■ Exercise brief
Once the line with "694x456 pixels. Task: Select" is found in the data, output it and each following line exactly, up to and including the line with "This screenshot has width=491, height=276.", and nothing before or after.

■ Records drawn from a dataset
⁂
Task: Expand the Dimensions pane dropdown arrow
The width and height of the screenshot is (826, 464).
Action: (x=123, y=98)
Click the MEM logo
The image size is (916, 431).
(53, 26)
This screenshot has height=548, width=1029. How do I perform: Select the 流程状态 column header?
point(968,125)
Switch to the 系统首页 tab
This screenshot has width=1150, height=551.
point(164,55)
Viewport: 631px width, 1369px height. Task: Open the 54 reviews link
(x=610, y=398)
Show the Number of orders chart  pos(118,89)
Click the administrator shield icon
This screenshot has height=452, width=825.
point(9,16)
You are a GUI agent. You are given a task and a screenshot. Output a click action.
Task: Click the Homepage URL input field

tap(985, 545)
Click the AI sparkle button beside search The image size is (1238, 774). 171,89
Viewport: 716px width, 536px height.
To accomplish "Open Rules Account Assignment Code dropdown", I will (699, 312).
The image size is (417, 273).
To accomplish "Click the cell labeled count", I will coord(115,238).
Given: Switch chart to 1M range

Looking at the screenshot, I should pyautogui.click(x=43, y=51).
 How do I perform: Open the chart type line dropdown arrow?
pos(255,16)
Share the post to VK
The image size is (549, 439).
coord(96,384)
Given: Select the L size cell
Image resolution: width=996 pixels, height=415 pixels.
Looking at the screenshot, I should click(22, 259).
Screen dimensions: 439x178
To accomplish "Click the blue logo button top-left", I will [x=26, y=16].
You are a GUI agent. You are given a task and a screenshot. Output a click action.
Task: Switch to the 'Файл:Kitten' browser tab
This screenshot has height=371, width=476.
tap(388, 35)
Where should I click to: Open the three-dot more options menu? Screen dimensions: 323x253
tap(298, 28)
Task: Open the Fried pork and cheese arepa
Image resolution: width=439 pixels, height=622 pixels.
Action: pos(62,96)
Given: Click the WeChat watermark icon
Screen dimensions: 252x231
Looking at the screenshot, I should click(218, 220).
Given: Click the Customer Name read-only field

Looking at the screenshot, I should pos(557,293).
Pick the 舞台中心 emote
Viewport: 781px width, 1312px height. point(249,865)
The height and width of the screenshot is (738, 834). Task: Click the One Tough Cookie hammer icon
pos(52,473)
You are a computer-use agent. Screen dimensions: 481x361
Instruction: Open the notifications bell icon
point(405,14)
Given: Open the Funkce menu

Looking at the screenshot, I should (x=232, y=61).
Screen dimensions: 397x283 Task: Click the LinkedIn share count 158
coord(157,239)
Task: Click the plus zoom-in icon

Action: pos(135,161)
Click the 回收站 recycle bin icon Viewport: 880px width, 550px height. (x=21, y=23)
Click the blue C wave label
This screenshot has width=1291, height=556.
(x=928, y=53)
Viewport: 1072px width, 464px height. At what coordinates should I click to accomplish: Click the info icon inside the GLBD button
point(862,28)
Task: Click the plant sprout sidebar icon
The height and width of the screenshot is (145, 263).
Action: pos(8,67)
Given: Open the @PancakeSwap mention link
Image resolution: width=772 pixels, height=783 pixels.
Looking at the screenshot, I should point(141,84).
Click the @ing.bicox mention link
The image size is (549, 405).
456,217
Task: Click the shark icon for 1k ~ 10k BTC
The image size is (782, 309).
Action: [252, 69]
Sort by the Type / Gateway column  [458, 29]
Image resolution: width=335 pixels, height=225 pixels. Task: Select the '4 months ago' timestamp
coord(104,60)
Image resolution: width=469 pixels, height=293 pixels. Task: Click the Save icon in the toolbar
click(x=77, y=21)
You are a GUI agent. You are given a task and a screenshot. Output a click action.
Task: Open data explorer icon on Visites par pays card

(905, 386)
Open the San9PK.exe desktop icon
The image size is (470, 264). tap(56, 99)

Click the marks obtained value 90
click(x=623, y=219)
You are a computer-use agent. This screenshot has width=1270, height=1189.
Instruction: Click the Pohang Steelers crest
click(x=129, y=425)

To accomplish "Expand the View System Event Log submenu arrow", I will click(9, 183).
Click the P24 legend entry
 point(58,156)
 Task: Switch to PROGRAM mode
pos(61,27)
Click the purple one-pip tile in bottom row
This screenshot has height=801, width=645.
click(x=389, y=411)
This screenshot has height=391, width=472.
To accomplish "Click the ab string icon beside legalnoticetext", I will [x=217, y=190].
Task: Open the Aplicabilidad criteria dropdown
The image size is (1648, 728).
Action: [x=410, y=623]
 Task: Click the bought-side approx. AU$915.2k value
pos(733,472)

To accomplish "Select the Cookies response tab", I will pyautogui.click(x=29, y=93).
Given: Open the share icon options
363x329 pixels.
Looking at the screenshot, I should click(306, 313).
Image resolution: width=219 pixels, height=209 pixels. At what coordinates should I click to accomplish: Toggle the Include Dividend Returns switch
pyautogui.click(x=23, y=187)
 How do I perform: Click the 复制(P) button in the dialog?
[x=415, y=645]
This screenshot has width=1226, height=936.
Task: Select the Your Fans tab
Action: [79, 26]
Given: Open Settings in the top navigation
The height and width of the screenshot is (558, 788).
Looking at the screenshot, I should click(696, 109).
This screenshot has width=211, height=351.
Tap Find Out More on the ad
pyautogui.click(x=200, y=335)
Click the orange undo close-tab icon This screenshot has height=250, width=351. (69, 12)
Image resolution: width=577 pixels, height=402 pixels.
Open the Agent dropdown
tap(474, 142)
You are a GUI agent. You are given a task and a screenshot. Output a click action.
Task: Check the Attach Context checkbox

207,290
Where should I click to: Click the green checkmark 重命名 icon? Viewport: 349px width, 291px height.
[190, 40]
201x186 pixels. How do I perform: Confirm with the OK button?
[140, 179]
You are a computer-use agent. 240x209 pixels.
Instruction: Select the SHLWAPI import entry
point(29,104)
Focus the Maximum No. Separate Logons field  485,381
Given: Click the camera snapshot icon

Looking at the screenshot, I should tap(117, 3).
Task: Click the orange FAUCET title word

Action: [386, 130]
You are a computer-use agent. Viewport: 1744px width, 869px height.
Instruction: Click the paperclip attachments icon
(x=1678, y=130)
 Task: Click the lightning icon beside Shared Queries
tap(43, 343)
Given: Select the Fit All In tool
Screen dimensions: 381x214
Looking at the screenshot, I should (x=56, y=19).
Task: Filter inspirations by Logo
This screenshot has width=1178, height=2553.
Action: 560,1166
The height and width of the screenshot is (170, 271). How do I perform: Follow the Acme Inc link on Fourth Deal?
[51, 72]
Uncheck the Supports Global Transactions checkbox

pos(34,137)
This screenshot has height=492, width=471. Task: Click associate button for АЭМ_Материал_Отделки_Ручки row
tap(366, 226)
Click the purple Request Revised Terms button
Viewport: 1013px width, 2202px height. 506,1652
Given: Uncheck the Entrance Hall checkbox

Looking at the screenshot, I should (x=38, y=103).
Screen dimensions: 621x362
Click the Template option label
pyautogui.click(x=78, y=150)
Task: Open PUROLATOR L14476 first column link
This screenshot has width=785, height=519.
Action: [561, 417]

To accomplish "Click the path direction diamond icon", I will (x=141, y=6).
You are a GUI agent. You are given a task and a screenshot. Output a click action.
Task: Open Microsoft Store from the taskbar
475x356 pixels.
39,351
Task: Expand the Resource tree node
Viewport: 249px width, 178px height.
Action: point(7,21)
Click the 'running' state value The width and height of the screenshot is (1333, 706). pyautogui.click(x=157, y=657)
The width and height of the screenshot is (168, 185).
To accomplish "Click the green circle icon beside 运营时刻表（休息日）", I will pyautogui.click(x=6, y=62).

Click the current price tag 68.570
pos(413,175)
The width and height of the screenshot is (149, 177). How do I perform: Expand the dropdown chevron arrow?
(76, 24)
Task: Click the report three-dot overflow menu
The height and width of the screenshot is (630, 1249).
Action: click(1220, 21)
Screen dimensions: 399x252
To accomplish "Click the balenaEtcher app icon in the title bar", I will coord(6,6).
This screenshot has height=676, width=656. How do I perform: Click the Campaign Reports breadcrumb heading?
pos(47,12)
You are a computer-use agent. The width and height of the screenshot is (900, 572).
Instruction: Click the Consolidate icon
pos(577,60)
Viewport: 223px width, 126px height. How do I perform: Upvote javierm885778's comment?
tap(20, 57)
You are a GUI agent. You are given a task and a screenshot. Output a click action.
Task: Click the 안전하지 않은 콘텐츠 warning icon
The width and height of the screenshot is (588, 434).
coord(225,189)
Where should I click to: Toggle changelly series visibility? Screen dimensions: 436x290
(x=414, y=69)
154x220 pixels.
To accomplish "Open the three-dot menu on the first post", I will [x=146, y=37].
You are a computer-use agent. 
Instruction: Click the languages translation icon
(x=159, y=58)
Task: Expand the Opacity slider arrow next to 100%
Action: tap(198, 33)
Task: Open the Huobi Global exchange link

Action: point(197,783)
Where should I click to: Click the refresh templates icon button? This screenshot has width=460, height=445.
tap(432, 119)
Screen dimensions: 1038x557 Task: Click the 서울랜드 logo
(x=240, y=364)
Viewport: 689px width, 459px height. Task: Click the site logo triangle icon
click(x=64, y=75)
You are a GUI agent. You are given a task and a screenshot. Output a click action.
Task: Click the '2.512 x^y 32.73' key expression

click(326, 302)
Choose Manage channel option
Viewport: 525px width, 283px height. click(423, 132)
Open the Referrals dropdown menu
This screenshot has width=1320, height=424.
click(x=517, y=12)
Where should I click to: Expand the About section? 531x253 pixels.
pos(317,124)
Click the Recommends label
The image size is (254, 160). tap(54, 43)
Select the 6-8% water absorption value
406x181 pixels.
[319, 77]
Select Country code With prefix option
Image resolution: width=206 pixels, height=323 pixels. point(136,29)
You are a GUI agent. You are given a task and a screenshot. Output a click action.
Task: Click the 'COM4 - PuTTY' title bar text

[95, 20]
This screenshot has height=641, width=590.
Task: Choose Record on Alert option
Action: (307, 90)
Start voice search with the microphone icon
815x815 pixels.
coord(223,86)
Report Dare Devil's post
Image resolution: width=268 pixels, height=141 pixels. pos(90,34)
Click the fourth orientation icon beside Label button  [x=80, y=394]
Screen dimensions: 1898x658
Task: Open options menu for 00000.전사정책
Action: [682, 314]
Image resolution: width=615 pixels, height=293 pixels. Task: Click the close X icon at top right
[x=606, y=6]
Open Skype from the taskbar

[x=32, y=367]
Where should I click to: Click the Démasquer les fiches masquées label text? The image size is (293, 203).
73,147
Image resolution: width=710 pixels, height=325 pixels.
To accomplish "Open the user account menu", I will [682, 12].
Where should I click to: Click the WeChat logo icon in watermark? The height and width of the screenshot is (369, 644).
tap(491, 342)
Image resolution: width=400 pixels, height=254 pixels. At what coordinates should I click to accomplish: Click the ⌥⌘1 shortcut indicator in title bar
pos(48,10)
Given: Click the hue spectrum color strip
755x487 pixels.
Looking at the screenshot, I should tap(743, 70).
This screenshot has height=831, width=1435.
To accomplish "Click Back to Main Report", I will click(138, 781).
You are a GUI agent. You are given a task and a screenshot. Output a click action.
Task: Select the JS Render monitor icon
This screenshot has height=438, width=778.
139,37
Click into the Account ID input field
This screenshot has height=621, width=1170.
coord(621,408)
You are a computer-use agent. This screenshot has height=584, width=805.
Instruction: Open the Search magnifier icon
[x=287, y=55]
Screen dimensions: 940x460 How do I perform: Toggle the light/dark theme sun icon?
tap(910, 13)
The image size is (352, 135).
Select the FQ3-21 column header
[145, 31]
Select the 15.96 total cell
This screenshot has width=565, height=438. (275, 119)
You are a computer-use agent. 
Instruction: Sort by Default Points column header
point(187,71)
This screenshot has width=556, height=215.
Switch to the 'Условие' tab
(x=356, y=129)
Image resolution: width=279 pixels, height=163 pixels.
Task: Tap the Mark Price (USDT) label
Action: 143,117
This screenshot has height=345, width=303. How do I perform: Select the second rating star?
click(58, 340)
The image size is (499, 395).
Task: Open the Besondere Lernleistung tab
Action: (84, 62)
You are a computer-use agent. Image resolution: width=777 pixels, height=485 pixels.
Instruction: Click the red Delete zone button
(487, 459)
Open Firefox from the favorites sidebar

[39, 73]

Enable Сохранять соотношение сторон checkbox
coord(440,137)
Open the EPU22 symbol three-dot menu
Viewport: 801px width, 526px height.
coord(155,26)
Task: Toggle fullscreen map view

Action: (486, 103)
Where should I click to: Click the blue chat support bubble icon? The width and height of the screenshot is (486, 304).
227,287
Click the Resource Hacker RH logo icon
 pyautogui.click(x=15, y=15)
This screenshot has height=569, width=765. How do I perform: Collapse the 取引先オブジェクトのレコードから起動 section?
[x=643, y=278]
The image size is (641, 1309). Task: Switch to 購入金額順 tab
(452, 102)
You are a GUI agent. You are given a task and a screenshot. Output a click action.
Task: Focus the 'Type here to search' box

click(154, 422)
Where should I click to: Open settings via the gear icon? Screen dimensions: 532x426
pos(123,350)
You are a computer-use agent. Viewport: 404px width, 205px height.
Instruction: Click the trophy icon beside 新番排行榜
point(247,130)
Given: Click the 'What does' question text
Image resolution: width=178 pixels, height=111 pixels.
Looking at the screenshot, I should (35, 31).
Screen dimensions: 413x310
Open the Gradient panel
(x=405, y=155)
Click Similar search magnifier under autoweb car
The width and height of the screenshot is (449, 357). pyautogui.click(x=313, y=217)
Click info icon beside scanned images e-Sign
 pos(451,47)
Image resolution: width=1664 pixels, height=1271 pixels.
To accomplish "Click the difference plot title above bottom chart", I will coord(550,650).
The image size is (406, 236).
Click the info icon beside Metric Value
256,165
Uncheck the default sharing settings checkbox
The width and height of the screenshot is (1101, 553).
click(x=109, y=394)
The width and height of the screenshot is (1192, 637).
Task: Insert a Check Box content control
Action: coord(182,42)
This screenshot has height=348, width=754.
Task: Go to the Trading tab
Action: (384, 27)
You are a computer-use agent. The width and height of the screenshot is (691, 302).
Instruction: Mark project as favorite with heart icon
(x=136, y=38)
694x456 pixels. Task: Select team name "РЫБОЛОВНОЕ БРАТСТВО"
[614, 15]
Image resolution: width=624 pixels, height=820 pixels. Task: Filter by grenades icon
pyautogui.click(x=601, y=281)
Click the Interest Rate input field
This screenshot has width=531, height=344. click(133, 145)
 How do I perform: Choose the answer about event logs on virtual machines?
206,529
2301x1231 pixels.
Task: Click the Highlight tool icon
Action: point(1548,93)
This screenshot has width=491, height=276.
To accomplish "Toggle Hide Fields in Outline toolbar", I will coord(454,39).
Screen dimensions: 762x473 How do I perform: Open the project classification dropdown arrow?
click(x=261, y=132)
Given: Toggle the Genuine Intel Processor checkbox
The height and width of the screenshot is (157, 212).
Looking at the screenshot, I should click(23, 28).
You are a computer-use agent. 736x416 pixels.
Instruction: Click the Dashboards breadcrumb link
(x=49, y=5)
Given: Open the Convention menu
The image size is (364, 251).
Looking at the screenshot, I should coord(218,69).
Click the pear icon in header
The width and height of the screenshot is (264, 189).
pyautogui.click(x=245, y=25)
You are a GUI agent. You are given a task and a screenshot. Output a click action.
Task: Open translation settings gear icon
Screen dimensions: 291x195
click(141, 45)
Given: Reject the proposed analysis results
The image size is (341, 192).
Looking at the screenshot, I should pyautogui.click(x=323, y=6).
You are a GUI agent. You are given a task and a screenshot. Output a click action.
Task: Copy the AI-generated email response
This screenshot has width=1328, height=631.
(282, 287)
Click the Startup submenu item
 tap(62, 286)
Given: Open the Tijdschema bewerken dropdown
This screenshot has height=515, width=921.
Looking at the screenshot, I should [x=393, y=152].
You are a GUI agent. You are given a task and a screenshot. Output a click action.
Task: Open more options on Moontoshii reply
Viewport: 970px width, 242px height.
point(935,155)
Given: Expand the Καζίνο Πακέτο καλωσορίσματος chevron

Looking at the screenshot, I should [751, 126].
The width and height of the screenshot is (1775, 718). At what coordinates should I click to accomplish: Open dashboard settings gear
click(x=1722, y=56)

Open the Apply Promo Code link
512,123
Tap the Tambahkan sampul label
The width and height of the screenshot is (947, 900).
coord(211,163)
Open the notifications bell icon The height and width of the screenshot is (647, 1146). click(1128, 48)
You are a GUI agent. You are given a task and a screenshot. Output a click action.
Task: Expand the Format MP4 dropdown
⁂
■ Output below
694x456 pixels. Task: Select team name "РЫБОЛОВНОЕ БРАТСТВО"
[614, 15]
Image resolution: width=624 pixels, height=820 pixels. Task: Filter by grenades icon
pyautogui.click(x=601, y=281)
Click the Interest Rate input field
This screenshot has width=531, height=344. click(133, 145)
 How do I perform: Choose the answer about event logs on virtual machines?
206,529
2301x1231 pixels.
Task: Click the Highlight tool icon
Action: point(1548,93)
This screenshot has width=491, height=276.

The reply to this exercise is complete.